▶ _Request A_
According to the lawn herbicide thread, what does Greendoc say normally has to be done with Trifluralin immediately after application?

▶ _Provided passage_
╭──
# Liquid Snapshot?



## SCGrassMan (Dec 17, 2017)

So I see Gallery or just plain Qualipro Isoxaben - but Trifluralin as a separate product.

Being that snapshot is so expensive as a granular, does anybody do like Isoxaben and Prodiamine, or something else instead?

Thanks in advance!


----------



## Greendoc (Mar 24, 2018)

Prodiamine + Gallery applied as a spray is superior to Snapshot. Trifluralin is a volatile and unstable herbicide that normally must be deeply incorporated into soil immediately after application. Why it was paired with Isoxaben to make Gallery is a mystery to me. Gallery is not that unstable and can wait a few days before incorporation via irrigation vs the more sensitive Trifluralin. I use Prodiamine + Gallery as part of a 12 month weed control program.


----------



## SCGrassMan (Dec 17, 2017)

Greendoc said:


> Prodiamine + Gallery applied as a spray is superior to Snapshot. Trifluralin is a volatile and unstable herbicide that normally must be deeply incorporated into soil immediately after application. Why it was paired with Isoxaben to make Gallery is a mystery to me. Gallery is not that unstable and can wait a few days before incorporation via irrigation vs the more sensitive Trifluralin. I use Prodiamine + Gallery as part of a 12 month weed control program.


My man! Thanks for answering, I always know when its you I can take it to the bank. I will say I am much happier with this springs control of Poa via Prodiamine than I was last year with Diopthyr.


----------



## mtroo (Jul 31, 2018)

Mark to follow.


----------



## mtroo (Jul 31, 2018)

@Greendoc Do you spray the Prodiamine and gallery at the same time? Mix it in the tank? Do you know can I add 2,4 D at the same time? Thanks


----------



## Greendoc (Mar 24, 2018)

Yes. Yes. and Yes. Prodiamine and Gallery are tank mixable. You may also add Three Way or Speedzone or 24D as needed to control emerged broadleaf weeds.


----------



## mtroo (Jul 31, 2018)

Greendoc said:


> Yes. Yes. and Yes. Prodiamine and Gallery are tank mixable. You may also add Three Way or Speedzone or 24D as needed to control emerged broadleaf weeds.


@Greendoc thank you. I will try this today.


----------



## mtroo (Jul 31, 2018)

Greendoc said:


> Yes. Yes. and Yes. Prodiamine and Gallery are tank mixable. You may also add Three Way or Speedzone or 24D as needed to control emerged broadleaf weeds.


@Greendoc thank you. I will try this today.


----------



## ionicatoms (Mar 8, 2020)

Greendoc said:


> I use Prodiamine + Gallery as part of a 12 month weed control program.
╰──
▶ _Request B_
Copy the stretch of the entries from the line containing "Open the overview date range picker" through the end of the entries, keeping every line unchanged.

[Element and text position data]
╭──
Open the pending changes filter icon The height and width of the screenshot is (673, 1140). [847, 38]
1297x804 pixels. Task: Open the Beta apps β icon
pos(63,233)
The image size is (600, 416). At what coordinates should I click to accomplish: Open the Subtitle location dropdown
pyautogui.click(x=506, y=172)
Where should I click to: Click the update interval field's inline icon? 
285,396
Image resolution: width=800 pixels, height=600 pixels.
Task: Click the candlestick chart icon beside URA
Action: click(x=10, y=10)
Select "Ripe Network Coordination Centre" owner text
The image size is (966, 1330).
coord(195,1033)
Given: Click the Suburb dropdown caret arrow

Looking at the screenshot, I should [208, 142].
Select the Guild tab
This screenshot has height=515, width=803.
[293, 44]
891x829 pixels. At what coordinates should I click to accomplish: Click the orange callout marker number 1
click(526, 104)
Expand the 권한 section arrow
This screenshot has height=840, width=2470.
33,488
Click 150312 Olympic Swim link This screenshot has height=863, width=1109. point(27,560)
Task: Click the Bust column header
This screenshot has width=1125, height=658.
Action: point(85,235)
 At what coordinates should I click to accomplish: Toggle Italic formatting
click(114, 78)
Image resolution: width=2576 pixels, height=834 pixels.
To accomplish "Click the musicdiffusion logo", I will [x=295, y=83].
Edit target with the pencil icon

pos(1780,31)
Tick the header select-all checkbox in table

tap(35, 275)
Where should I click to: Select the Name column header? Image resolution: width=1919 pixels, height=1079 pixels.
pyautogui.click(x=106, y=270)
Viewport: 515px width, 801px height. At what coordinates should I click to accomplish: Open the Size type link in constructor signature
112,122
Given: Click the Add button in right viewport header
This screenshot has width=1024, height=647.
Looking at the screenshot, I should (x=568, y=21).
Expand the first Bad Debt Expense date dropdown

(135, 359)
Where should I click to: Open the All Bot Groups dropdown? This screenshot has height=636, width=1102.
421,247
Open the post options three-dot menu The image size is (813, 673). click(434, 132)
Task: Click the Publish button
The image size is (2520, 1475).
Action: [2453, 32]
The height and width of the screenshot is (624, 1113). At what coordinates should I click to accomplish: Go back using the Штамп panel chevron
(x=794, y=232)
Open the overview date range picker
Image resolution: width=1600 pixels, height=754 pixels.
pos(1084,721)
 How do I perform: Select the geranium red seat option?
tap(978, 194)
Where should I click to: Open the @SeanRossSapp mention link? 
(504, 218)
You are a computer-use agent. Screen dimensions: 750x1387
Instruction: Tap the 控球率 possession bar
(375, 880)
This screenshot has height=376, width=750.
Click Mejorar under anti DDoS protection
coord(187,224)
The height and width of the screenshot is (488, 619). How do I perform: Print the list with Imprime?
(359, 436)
╰──
▶ _Output A_
It must be deeply incorporated into the soil.

▶ _Output B_
Open the overview date range picker
Image resolution: width=1600 pixels, height=754 pixels.
pos(1084,721)
 How do I perform: Select the geranium red seat option?
tap(978, 194)
Where should I click to: Open the @SeanRossSapp mention link? 
(504, 218)
You are a computer-use agent. Screen dimensions: 750x1387
Instruction: Tap the 控球率 possession bar
(375, 880)
This screenshot has height=376, width=750.
Click Mejorar under anti DDoS protection
coord(187,224)
The height and width of the screenshot is (488, 619). How do I perform: Print the list with Imprime?
(359, 436)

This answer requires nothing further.